L’ancien hockeyeur des Vipers de Montpellier signe un quatrième roman qui fait la part belle au trio amoureux. Grand Prix du roman de l’Académie Française, “Mon maître et mon vainqueur” est un bijou de poésie et d’ironie. 

Vasco, conservateur de bibliothèque, rencontre Tina, actrice de théâtre, fiancée à un conseiller de cabinet ministériel et maman de jumeaux. Un ami commun, qui n’est autre que le narrateur, les présente l’un à l’autre : un ami sarcastique dont on ne connaît pas grand-chose sinon des amours malheureuses.

C’est le coup de foudre, la passion consume les deux amants.

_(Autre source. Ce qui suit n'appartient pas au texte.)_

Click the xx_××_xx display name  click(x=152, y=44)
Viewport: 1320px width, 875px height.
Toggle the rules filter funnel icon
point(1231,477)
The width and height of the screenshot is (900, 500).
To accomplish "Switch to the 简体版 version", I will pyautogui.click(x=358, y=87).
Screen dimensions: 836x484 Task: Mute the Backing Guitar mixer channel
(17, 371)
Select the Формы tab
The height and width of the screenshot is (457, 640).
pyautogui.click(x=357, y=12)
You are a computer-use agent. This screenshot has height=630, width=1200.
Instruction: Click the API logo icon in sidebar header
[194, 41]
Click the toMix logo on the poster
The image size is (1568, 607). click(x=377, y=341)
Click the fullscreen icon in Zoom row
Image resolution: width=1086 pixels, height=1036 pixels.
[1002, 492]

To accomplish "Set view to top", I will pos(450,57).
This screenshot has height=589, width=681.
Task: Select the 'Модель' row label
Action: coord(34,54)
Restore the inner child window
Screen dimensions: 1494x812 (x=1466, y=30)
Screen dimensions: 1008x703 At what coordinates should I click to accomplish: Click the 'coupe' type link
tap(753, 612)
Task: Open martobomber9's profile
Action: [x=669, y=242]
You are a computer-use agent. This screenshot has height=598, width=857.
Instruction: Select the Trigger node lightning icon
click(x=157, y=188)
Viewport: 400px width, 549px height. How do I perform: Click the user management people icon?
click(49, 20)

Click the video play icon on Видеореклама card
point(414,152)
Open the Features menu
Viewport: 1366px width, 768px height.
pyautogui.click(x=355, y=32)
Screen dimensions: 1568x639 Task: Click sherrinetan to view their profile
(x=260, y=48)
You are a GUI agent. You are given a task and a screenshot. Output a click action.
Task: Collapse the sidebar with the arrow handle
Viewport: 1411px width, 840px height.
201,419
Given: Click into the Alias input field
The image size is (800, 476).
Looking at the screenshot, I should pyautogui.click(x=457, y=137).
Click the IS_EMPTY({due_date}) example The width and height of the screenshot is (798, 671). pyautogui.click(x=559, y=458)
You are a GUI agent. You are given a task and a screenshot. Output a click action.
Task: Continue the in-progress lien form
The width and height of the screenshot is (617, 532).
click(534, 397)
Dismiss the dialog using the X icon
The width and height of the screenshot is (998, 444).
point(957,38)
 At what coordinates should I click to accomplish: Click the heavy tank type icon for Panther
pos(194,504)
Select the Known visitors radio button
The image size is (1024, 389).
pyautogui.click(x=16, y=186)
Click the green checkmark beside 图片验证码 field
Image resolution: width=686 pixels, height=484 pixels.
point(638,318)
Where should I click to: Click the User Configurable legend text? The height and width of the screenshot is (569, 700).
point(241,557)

Dans une scène hilarante dans une salle de consultation de la BnF, on les voit se débarrasser de la Bible de Gutenberg, des épreuves corrigées des “Fleurs du mal” et des exemplaires originaux d’“Une saison en enfer” et des “Poèmes saturniens” avant de faire l’amour sauvagement.

Rapidement, le fiancé trompé a vent de la liaison et tente l’impossible pour y mettre fin. Spoiler  : ça tourne mal, les gendarmes embarquent avec eux Vasco et son carnets de poèmes, et notre ami plein d’ironie se retrouve à faire une explication de textes de cette pièce à conviction au juge d’instruction. Un juge inspiré de celui de l’admirable “Article 353 du Code pénal” de Tanguy Viel, dans lequel il interrogeait un témoin et revenait sur les zones d’ombres d’un drame. François-Henri Désérable reprend la même structure, pour une histoire plus légère.

“Mon maître et mon vainqueur” est son quatrième roman. Après un superbe hommage à Romain Gary, dans “Un certain M. Piekielny”, Henri Désérable poursuit l’évocation de son panthéon littéraire. Il a bâti la toile de fond de son roman sur l’Amour, dans la ville de l’Amour, sur ceux qui nous ont chanté l’Amour  : Verlaine évidemment, Baudelaire, Rimbaud mais aussi Cyrano. Ce qui a sans doute plu au jury de l’Académie française (photo ci-dessous).

Le livre s’ouvre sur deux pages liminaires, une dédicace et deux citations en exergue. La première nous dit “Bien à toi”. L’auteur s’adresse ainsi à son lecteur et le prend à parti tout en connivence sophistiquée. La seconde présente le quatrain de Verlaine d’où est tiré le titre du roman, puis une citation d’Henri Michaux sur l’écoulement du temps qu’on aimerait bien retenir. Nous savons alors où nous nous trouvons : en poésie.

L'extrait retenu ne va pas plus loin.